Australian Super has come out swinging in a last minute submission to the Treasury on the draft regulations for Ending Grandfathered Conflicted Remuneration for Financial Advisers, saying the government’s draft laws will only entrench the controversial payments. The group argued “benefits that would otherwise have been paid as conflicted remuneration are rebated to affected clients”.
Treasurer Josh Frydenberg released the draft regulations in February and submissions closed last week. The Australian Institute of Superannuation Trustees has updated its Treasury submission and also rejects the government’s proposal to allow the payment of grandfathered commissions and other conflicted remuneration under rebate schemes.
But the Financial Planning Association of Australia last week made a submission saying it had consistently supported the rebating of commissions to clients as a precondition of phasing out grandfathered commissions on non-risk products. “The task of managing the rebating process should rest with product providers and clients should receive the full dollar amount of a commission as a rebate,” the submission read.

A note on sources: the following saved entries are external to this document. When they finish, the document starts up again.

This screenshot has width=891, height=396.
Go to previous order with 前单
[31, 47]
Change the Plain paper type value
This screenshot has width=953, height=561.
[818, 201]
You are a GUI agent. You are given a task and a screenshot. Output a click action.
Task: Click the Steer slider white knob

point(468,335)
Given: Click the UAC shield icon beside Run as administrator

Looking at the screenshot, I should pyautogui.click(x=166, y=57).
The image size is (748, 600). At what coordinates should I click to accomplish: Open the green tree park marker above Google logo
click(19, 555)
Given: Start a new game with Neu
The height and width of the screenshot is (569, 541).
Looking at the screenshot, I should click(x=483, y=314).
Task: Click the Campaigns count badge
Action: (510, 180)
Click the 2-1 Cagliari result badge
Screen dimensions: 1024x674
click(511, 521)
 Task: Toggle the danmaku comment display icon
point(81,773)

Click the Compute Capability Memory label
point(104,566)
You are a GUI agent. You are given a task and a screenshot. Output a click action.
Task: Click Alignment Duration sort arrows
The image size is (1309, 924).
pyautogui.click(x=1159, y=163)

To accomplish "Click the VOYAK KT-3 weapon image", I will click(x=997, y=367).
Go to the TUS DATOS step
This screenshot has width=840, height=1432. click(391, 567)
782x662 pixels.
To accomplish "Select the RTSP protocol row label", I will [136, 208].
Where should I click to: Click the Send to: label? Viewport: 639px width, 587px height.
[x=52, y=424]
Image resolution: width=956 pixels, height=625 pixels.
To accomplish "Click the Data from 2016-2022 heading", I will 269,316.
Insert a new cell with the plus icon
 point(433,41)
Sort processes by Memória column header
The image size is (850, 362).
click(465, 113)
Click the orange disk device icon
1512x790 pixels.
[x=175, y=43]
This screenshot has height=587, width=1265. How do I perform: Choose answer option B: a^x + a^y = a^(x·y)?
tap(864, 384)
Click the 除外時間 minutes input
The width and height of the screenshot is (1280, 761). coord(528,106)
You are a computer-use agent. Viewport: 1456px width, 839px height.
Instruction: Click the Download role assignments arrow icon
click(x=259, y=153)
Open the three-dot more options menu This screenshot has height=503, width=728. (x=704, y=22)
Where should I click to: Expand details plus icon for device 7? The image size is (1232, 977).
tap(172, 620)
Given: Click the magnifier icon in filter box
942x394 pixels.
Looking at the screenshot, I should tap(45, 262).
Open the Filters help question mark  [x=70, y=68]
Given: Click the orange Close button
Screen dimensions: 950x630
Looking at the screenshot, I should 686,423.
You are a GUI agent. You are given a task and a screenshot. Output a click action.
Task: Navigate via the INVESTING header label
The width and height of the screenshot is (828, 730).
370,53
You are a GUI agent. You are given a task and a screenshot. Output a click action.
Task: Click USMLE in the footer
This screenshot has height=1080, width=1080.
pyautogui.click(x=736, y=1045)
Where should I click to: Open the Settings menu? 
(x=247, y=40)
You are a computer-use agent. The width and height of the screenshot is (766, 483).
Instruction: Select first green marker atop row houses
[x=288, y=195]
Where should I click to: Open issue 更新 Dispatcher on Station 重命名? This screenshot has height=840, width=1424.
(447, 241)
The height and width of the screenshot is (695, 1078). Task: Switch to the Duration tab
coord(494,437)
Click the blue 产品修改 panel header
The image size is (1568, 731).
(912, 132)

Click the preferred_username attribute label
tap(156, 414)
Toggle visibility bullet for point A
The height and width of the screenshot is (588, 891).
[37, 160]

The banking reporting season is due to begin on Wednesday with ANZ’s half-year results, followed by ING, NAB and AMP’s results on Thursday, and Macquarie Group on Friday. AMP will also hold its much awaited AGM on Thursday. ANZ will throw in an update on its royal commission implementation with its results. The AFR is reporting NAB is expected to cut its dividend for the first time in a decade. The big banks' earnings are under pressure as weak revenue trends and rising costs relating to the royal commission, such as customer remediation, have begun impacting bottom lines.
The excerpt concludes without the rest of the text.